Carnegie Hall, New York City. November 11, 2006.

James Levine brought his Boston Symphony Orchestra to Carnegie Hall Saturday night with a program of two masterpieces. Brahms’ First Symphony was the rather anti-climactic occupier of the second half of the concert, upstaged by the opening work, Bartok’s Bluebeard’s Castle.

It’s not often that the Brahms symphony is overshadowed in such a manner. Part of the reason is simply that it seemed tame, defanged after the extravagant opulence of the Bartok opera. Another was the somewhat generic interpretation it received; everything neatly in place, tempos apt, but for all its warmth and integrity the lingering impact of the Bartok interfered with the comfortable familiarity of the Brahms.

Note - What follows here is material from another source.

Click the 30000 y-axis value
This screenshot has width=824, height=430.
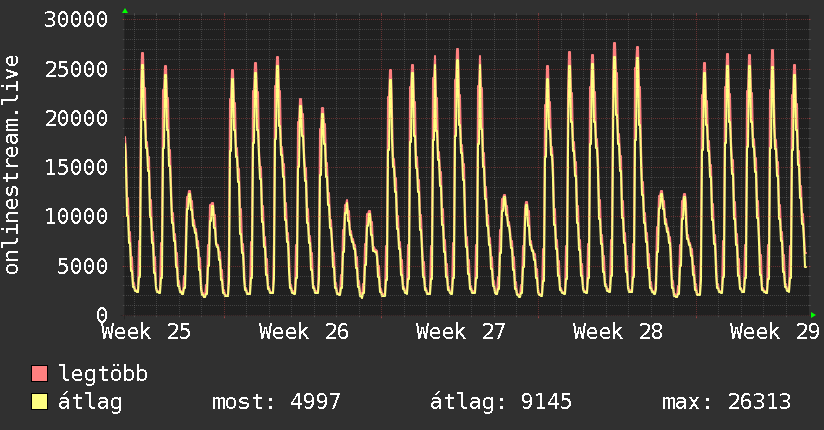point(76,20)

Adding to all this was the surprising degree of roughness in the orchestra’s playing – a too-pungent oboe in the beautiful Andante, the shaky brass chorale and rough climaxes elsewhere. This was very far from a bad performance, but it’s hard to feel that it rose enough above the routine to inspire enthusiasm.

The performance of the Bartok opera however, was superb. The orchestra, which carries the burden to an extent that staging, scenery, and even the text can seem superfluous, was in absolutely top form. The strings glowed, the brass bit, the winds were radiant. Moments like the sighing of the castle walls and the luminous scoring of the opening of the door behind which jewels glowed were overpowering, and the opening of the door that revealed Bluebeard’s vast domain was as wide and powerful as the unseen lands themselves. As impressive was the subtlety of the more intimate moments, where string and wind colorations were radiant. This is a score as original, inventive, and powerful as any in opera and it sounded that way in this performance.

The singing was almost on the orchestra’s level. Anne Sofie von Otter, as Judith, sang with her usual dramatic subtlety and a mezzo-soprano voice that gave full due to Bartok’s parlando-rubato (flexible speech-rhythm) vocal writing. Hungarian bass-baritone Albert Dohmen was an effective, if understated, Bluebeard; his resonant voice delineating a man watching his soul bared and facing the inevitable slide into eternal night. Levine chose to include the spoken Prologue often cut in most performances, and it was done with flamoyance by Hungarian actor-writer Ors Kisfaludy. In short, a magnificent performance of a great score.

The Boston Symphony’s next Carnegie Hall concert features Berlioz’s Damnation of Faust on February 12. If the Bartok was any indication, it should be a season highlight.